## Written request
Copy out every line of the records below word for word, leaving out the pictures.

════

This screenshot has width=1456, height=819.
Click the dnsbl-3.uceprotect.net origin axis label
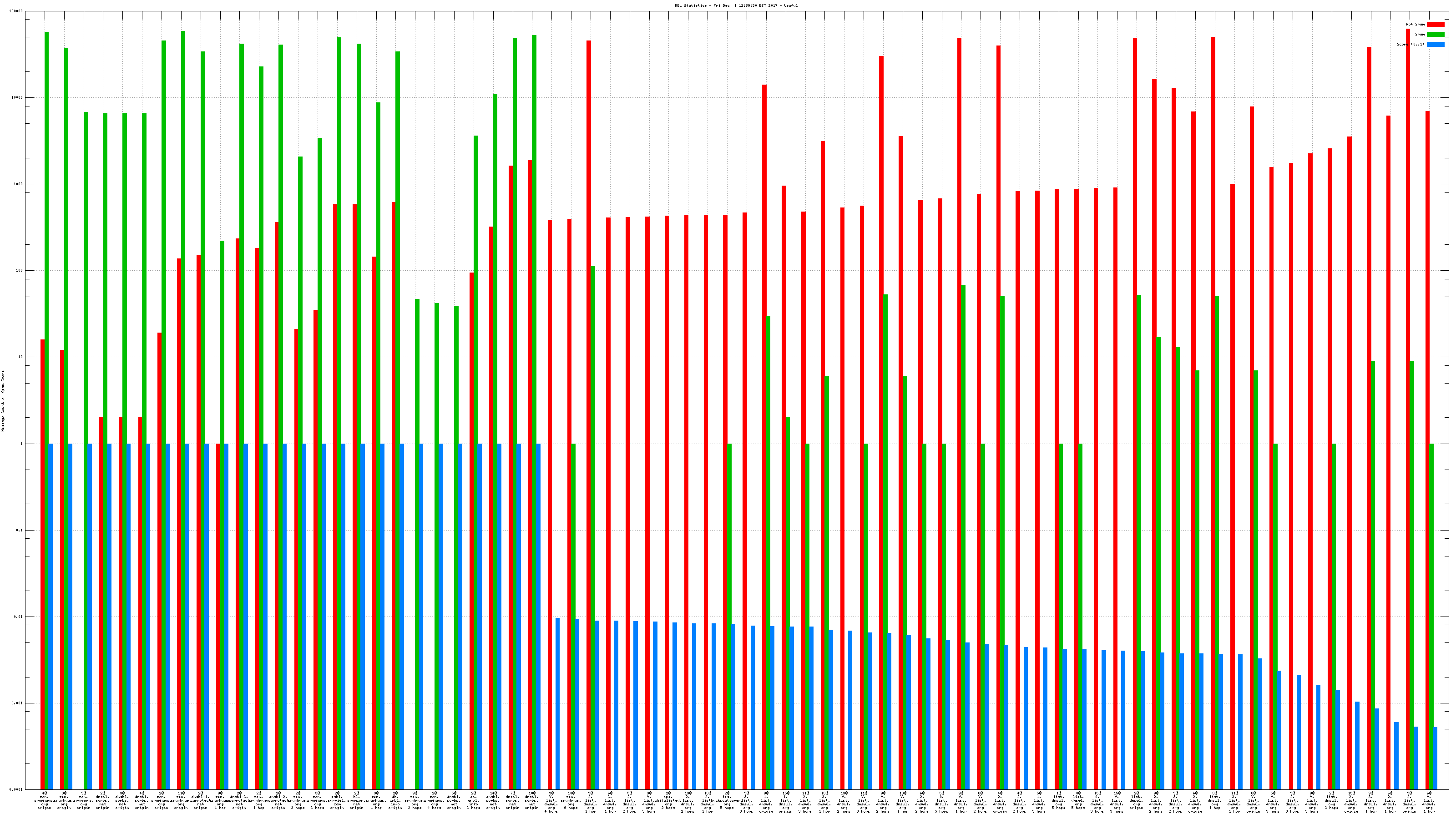(x=240, y=800)
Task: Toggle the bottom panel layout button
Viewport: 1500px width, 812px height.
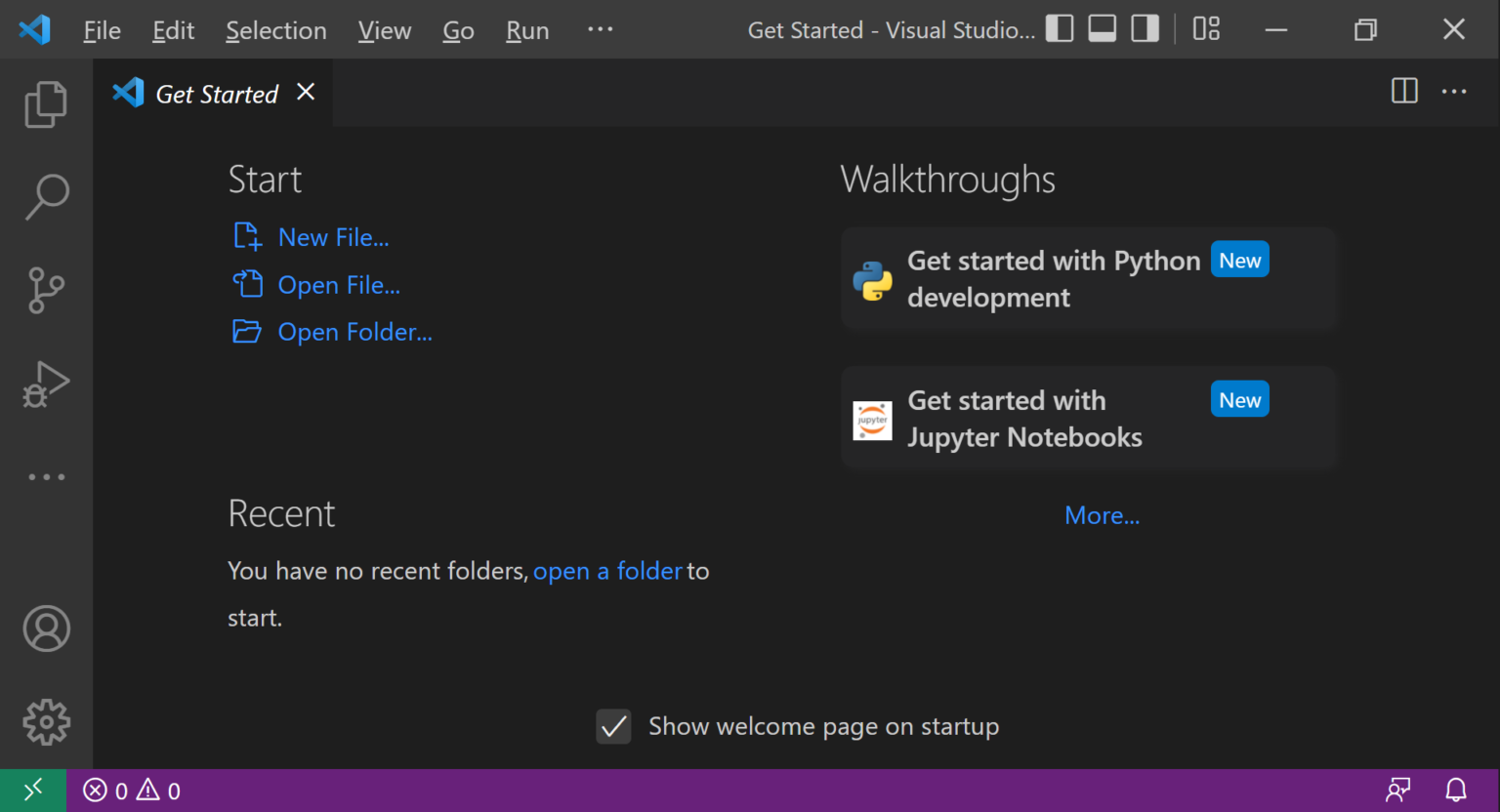Action: point(1103,29)
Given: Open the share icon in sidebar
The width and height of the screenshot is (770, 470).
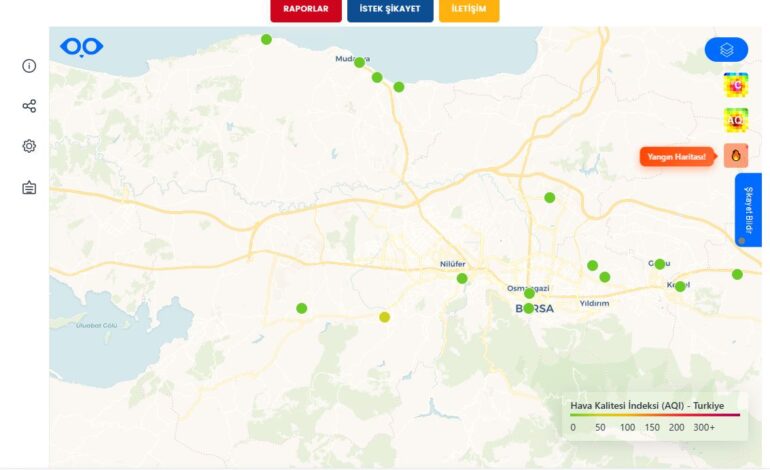Looking at the screenshot, I should [29, 106].
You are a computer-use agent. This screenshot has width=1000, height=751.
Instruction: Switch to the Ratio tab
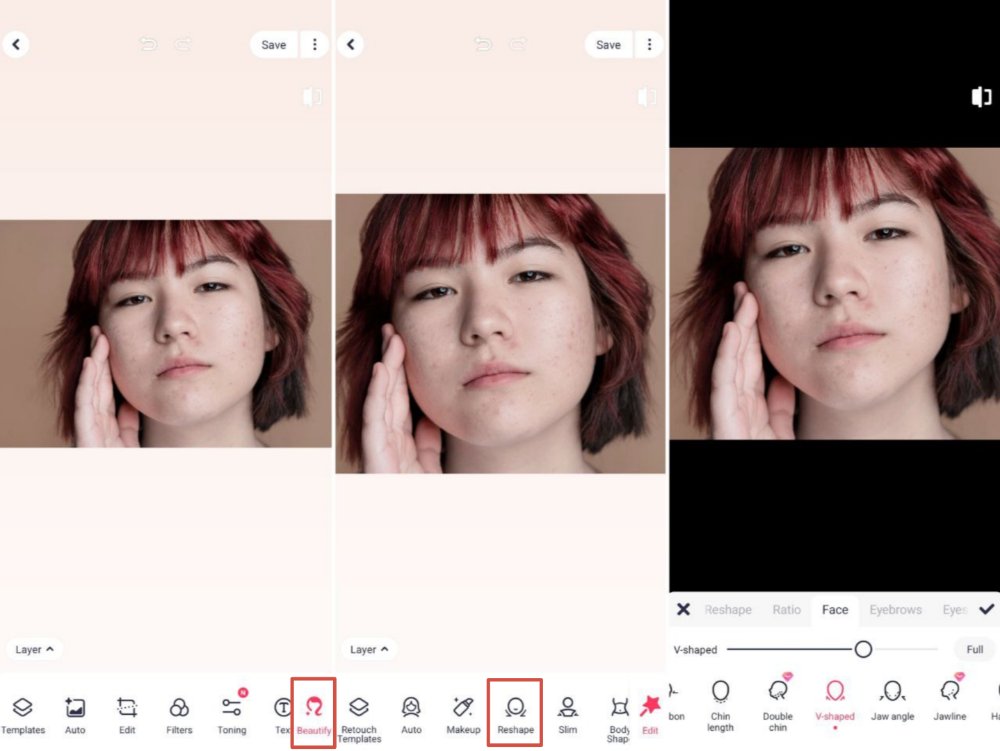coord(786,610)
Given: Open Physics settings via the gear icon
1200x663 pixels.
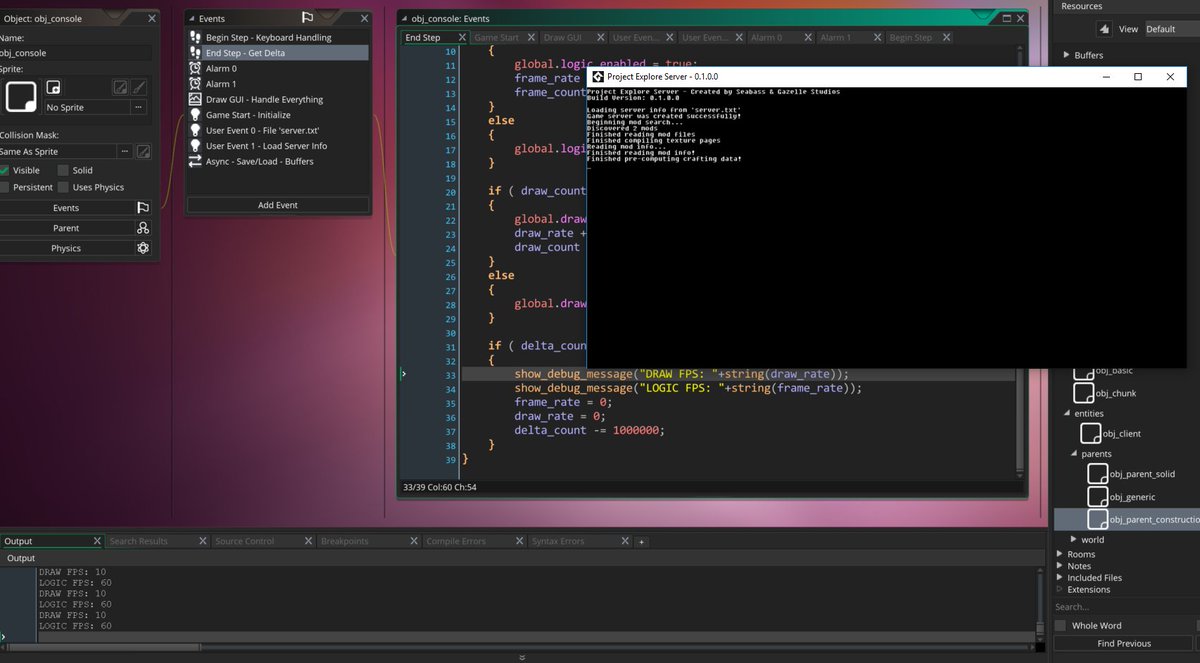Looking at the screenshot, I should (x=143, y=247).
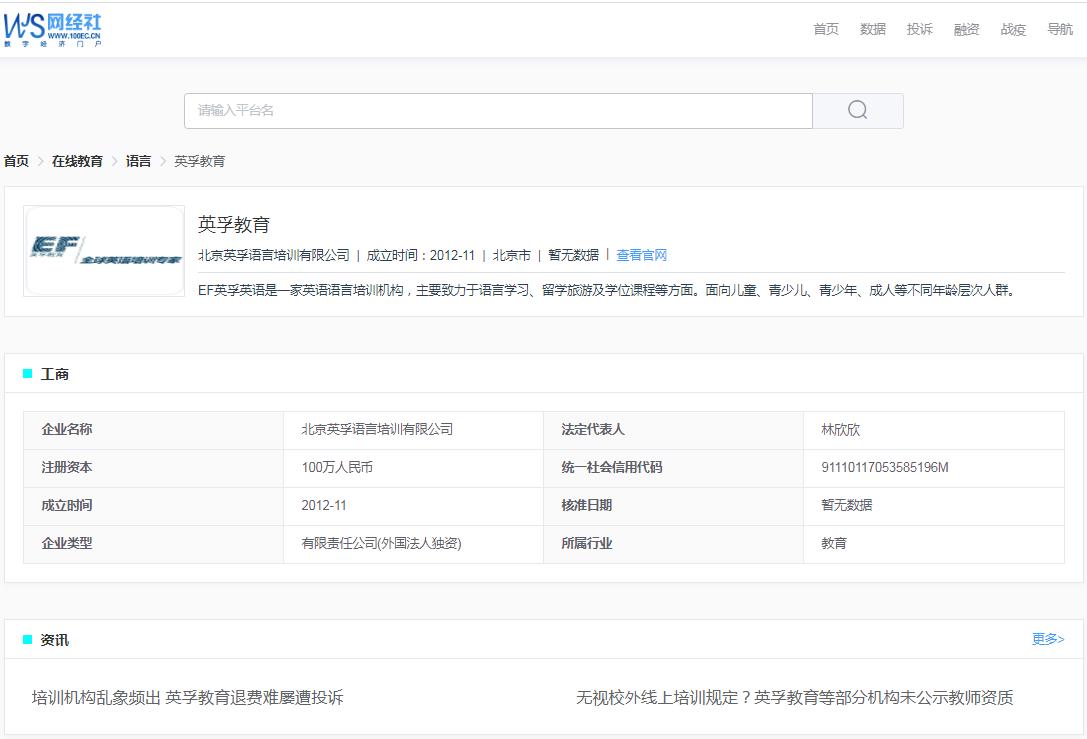
Task: Open the 投诉 navigation item
Action: (919, 29)
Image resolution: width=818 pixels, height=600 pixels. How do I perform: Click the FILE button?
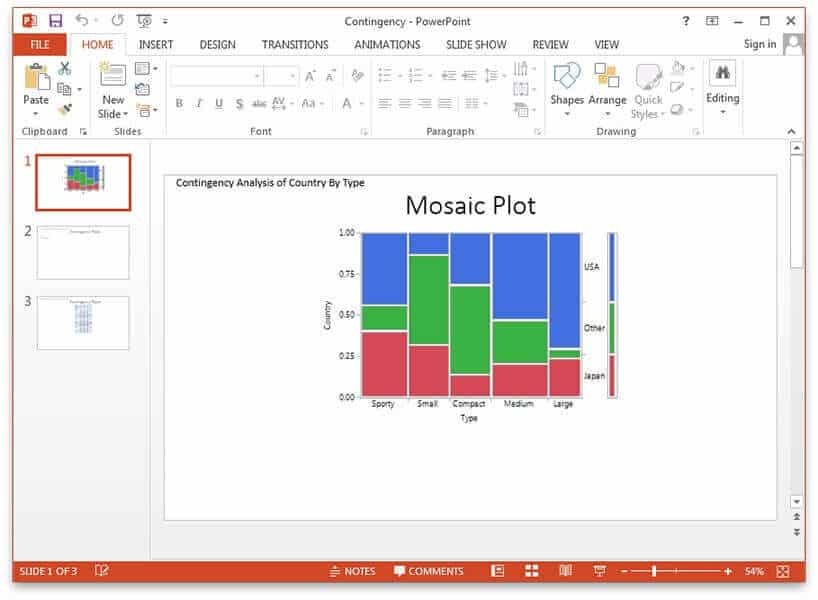(40, 44)
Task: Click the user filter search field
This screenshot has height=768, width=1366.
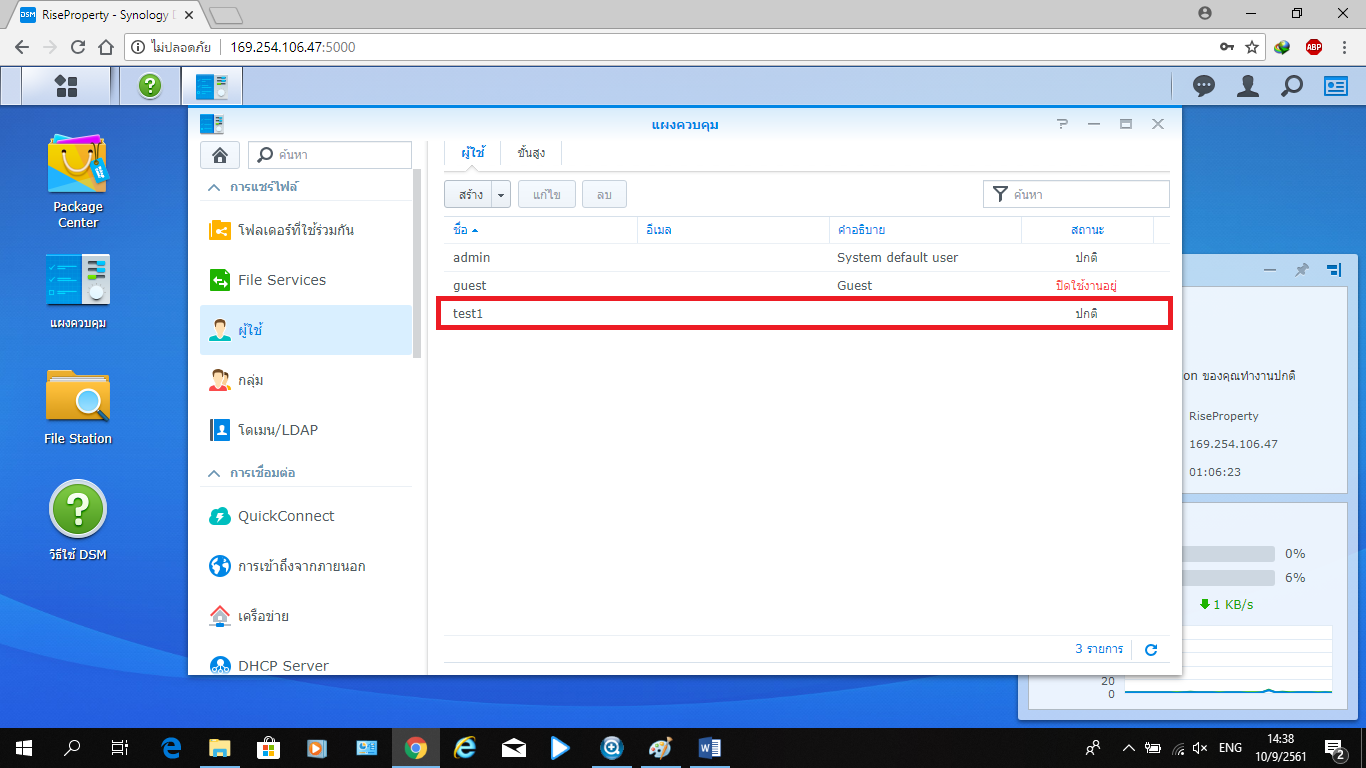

════

## Reply to the exercise
This screenshot has width=1456, height=819.
Click the dnsbl-3.uceprotect.net origin axis label
(x=240, y=800)
Task: Toggle the bottom panel layout button
Viewport: 1500px width, 812px height.
Action: point(1103,29)
Given: Open the share icon in sidebar
The width and height of the screenshot is (770, 470).
Looking at the screenshot, I should [29, 106].
You are a computer-use agent. This screenshot has width=1000, height=751.
Instruction: Switch to the Ratio tab
coord(786,610)
Given: Open Physics settings via the gear icon
1200x663 pixels.
Looking at the screenshot, I should (x=143, y=247).
Task: Open the 投诉 navigation item
Action: (919, 29)
Image resolution: width=818 pixels, height=600 pixels. How do I perform: Click the FILE button?
(40, 44)
Task: Click the user filter search field
This screenshot has height=768, width=1366.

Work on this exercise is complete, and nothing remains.